A federal judge has decided that the Police Department’s crime-busting stop-and-frisk policies are unconstitutional. It’s hard to top Mayor Michael Bloomberg’s reaction. Justifiably furious, Mr. Bloomberg noted the judge clearly knows nothing about police work.
So true, but why let ignorance stand in the way of ideology?
The city will appeal this appallingly shortsighted, agenda-driven decision, so it’s possible that reason will prevail. For now, though, Judge Shira Scheindlin will move ahead with the appointment of a court-appointed monitor who will be looking over the shoulders of patrol cops as they go about the dangerous business of ridding the streets of guns and those who carry them.
Mr. Bloomberg’s fury was matched by that of Police Commissioner Ray Kelly, who made it clear how he felt about the judge’s assertion that the department engaged in racial profiling. Under Mr. Kelly’s tenure, the NYPD has become one of the more-diverse big-city police departments in the nation. To suggest, as the judge did, that the NYPD is a white institution intent on violating the rights of minorities is to insult one of Commissioner Kelly’s greatest legacies.
Let’s put it simply: Stop-and-frisk tactics have saved thousands of lives in high-crime neighborhoods, which tend to be comprised of poor and predominately minority individuals. Critics, including the judge, argue that the tactics are little more than harassment because so few stops lead to an arrest on gun charges.
But that’s precisely the point. The bad guys know that if they carry a weapon and they’re caught in a stop-and-frisk operation, they’re done. So they leave their guns at home. And, what a surprise? The murder rate in New York continues to plummet.
If you want a vision of New York without stop-and-frisk, take a glance at Chicago, where thugs have turned entire neighborhoods into free-fire zones. The bad guys in the Windy City have no reason to keep their weapons at home on a Saturday night. Soon, their counterparts here will feel similarly liberated. And the body count will begin to rise.
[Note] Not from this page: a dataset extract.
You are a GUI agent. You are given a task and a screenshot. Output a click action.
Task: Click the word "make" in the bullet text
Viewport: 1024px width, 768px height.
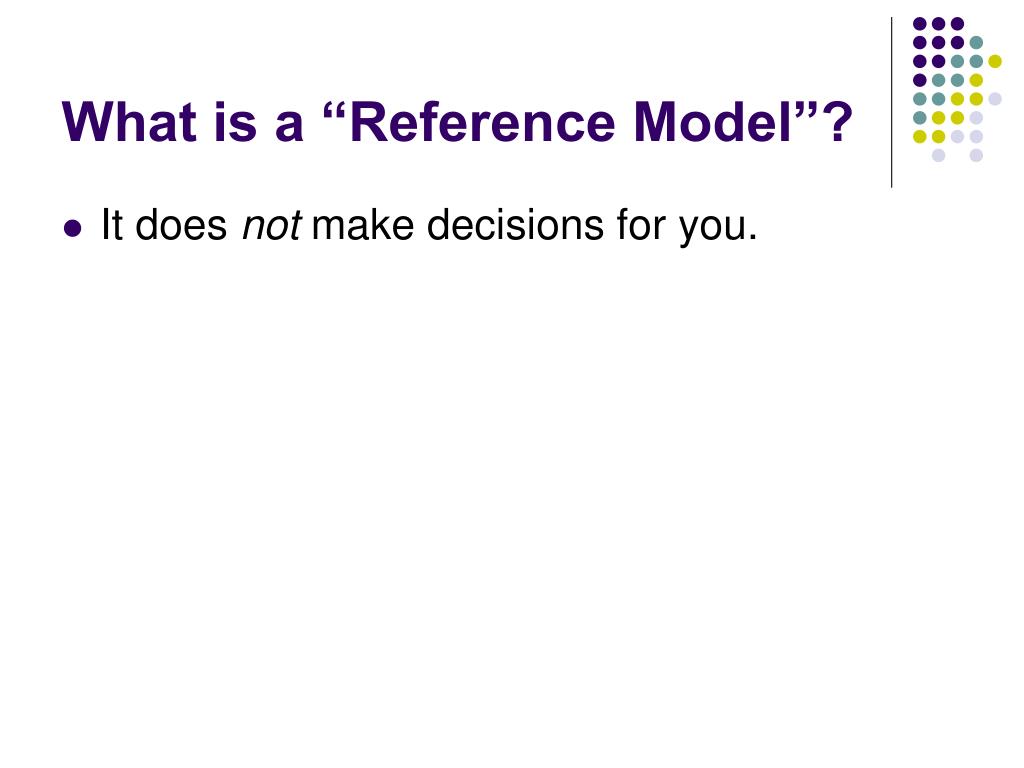(x=362, y=225)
The mayor suggested that the judge was predisposed against the NYPD based on previous rulings. That may provide the city with a sound appeal. But Judge Scheindlin is hardly the only New Yorker eager to display anti-cop sentiments. The mayoral campaign has featured regular assaults on the police and Commissioner Kelly over the last few months as Democrats seek to distance themselves from 20 years of adult supervision in City Hall. Comptroller William Thompson had been a voice of reason in the debate over stop-and-frisk, but recently even he gave into temptation to engage in ritual cop bashing, to the delight of ideologues and professional cop haters.
This may well be the end of stop-and-frisk as we know it. It is incumbent on those who would be mayor to provide New York with a substitute policy. How will they deter bad guys without stop-and-frisk?
Rhetoric and pandering won’t cut it anymore. Let’s see a plan.